Which type of water to use

TorturedSoul, know where you are coming from, my formative years were in construction. I am fortunate and cursed that I have an old house, built in the 40's. All the plumbing is easy to get to but insulation is lacking.
 
We use RO and get it for like a quarter for a huge container... I think it's like 5 gallon size. We have crappy water here. I won't drink it, so the girls aren't gonna be subjected to it either.

That's an excellent solution for a personal grow.

I've heard though, that they rarely check or replace the filters on those quarter machines though, so if you have a CE or PPM meter, it might be interesting to check.
 
rain water is the way to go if you have a steady supply.

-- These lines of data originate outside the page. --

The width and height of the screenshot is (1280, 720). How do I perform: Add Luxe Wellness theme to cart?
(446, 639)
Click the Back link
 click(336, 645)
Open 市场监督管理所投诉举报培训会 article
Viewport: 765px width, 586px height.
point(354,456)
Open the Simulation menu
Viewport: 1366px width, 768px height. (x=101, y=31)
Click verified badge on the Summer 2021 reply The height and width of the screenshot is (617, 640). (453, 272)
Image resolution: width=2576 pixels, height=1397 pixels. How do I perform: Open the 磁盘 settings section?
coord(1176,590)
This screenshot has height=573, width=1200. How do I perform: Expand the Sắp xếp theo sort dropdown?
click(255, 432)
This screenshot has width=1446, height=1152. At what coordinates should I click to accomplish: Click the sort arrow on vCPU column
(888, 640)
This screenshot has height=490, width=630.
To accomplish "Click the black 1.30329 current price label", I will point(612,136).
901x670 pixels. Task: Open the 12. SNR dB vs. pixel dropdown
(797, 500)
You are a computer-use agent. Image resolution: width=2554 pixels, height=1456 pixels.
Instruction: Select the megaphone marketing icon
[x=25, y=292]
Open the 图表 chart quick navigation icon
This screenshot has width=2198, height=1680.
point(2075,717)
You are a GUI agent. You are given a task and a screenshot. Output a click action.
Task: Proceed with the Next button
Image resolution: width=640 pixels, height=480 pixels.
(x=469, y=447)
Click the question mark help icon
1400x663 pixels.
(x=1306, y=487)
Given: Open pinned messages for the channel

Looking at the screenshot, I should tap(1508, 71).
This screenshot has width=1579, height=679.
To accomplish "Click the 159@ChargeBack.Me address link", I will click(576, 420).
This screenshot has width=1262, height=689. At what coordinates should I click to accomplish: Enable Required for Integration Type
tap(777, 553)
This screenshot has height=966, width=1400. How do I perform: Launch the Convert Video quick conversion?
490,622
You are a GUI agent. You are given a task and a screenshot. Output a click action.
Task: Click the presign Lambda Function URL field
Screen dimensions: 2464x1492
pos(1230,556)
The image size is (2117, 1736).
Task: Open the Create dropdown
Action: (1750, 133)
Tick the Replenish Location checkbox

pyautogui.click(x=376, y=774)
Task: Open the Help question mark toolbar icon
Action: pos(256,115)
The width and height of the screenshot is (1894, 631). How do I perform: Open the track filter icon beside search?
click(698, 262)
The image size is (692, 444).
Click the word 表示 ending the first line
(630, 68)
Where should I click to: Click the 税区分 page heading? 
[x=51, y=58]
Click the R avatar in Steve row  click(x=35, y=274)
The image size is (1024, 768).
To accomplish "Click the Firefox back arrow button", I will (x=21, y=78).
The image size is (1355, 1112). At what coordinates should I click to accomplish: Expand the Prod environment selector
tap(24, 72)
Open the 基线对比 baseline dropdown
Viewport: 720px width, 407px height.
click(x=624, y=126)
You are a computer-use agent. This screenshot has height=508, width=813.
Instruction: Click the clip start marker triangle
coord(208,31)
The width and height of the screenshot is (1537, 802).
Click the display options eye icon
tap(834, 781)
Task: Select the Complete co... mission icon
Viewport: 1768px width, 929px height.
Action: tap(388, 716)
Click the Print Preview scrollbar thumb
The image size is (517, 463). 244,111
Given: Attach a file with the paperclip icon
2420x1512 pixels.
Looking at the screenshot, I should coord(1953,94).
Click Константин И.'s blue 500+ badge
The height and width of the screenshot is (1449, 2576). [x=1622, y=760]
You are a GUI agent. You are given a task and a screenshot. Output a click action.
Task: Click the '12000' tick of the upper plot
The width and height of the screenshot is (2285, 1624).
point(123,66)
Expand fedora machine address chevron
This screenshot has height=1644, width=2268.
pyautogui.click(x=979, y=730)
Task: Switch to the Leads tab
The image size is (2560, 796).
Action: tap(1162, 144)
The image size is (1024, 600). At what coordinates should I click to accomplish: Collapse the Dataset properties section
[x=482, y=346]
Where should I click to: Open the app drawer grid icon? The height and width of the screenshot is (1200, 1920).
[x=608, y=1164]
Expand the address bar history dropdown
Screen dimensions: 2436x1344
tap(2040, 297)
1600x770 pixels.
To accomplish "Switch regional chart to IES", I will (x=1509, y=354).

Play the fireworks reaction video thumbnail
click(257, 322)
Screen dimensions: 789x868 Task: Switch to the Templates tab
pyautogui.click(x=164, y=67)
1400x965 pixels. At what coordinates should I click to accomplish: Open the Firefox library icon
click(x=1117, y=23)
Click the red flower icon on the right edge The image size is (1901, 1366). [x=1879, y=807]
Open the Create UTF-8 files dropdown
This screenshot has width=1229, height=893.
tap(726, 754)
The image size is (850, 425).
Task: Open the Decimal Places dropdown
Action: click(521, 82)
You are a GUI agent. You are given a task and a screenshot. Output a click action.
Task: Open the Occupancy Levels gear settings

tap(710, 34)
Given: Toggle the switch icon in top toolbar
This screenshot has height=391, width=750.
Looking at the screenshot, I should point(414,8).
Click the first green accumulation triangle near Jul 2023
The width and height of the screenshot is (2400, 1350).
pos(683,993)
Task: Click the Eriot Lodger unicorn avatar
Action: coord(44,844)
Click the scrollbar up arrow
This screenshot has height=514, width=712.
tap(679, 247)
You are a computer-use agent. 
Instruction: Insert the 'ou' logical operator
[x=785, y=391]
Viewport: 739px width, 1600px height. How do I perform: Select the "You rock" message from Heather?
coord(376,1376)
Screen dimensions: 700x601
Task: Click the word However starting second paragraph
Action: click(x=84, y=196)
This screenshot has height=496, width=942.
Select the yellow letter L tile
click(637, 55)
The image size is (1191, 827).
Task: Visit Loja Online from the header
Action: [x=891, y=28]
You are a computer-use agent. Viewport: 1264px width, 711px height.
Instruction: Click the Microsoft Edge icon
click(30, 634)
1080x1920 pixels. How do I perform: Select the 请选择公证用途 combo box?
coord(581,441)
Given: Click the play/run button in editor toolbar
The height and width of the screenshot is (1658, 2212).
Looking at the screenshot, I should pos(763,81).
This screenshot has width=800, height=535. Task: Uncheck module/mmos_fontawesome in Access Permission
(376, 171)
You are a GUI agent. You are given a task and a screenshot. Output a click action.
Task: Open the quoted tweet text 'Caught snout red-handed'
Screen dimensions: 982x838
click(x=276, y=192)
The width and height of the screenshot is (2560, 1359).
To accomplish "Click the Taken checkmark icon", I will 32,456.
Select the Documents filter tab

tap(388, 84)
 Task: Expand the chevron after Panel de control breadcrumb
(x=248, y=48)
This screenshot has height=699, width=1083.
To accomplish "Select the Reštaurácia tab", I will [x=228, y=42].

I just take off the horizontal part at the base and set a five gallon bucket or a rubbermaid under. then i fill my milk jugs.
 
I've lived in a house with wonderful well-water but I also lived in one that had a well that became contaminated and made us sick. At one time I lived in another state and thought nothing of watering my garden with rainwater (that house actually had an old cistern that was fed by a set of gutters and although city-water had been connected to the indoor plumbing, had I at some point had my service interrupted for some reason I might well have just gotten my drinking-water from the hand-pump on the back porch instead of driving to the store for bottled). But where I live now the industrial & chemical plants put so much pollution into the air (and groundwater) that raindrops on a clean car will dry leaving a dirty spot - and the rain is so acidic that when you clean the dirt off you can see a tiny place where the clearcoat has been etched. I've read here in the forums of people actually having municipal water that reads 15-25 PPM on their TDS meters, while if you freeze a bottle of what we've got and allow it to melt you can shake it & hold it up to the light and it reminds you of those globes that people set out around Christmas that have the fake snow in them.

I guess I'm trying to say that everyone's water is going to be just a little bit different (if they don't have a reverse-osmosis or distillation device) no matter what their source - and that it's really important to find out all they can about it.

I'm sure my RO system's expensive membrane is going to need replacement way sooner than if it was just doing kitchen duty.

Suggestion: Get a regular cartridge-style whole-house water filter with one or better yet two filters in it like they sell at Lowes or Home Depot. It won't give you RO-quality water by any stretch of the imagination but it will remove a lot of crap from your incoming water, which can only help the life of your RO membrane since there will be less contaminate matter reaching the RO device. Such filters are cheaper than the RO device and shouldn't restrict flow too much because they aren't likely to have such small pore-size in them that they try to stop 100% of the contaminates. Not to mention that your hot water tank, water lines, faucet stems, coffee pot, et cetera will all thank you by lasting much longer and requiring much less decalcification.
 
A 'Still is Still De Still

What about boiling water then cooling it

If boiling at sea level (high altitudes, boiling point of H2O is less):
Kills organisms that will die in temperatures of 212F or below.
Removes contaminates that evaporate at less than 212F.

Other than those possible benefits, nothing that I can imagine.

Distillation is not simply boiling water; it is boiling water in a semi-closed system, in which the boiling container is "capped" with a steam collection & condensation device. IOW, place a tight-fitting lid on a kettle, connect line to lid for the steam to go through, run line into a container of cold water with line having multiple coils in it for maximum contact with cold water, have end of line going into collection container. Place kettle over fire.

AKA "The 'still hidden in the woods behind grandpa's house." :grinjoint:

Traditionally used to distill fermented liquids into strong spirits by boiling off the alcohol content (which boils at 173F?) and condensing it. Pour into jugs, seal with a cork, and draw XXX on the outside ('cause not every hillbilly can read right and write right - right? lol) but could also be used to distill water in much the same fashion.

'shine looks like water, tastes like heaven, hits like... Well, saw the top of your skull open, scoop out about half of its contents, replace with a hand grenade, pull the pin and quickly replace the top of your skull. Take two and don't bother calling the doctor in the morning - the general cure was called "hair of the dog" and it could be found... in the next jug.
 
:welldone:

Likewise, my tap water is only 37ppm and all I do is use some de chlorinator from the pet shop (used in aquariums).

You can get a water report simply be googling your city+water system.

DD
I read somewhere that if you're using tap water, let it sit for 3 days and any chlorine will dissipate.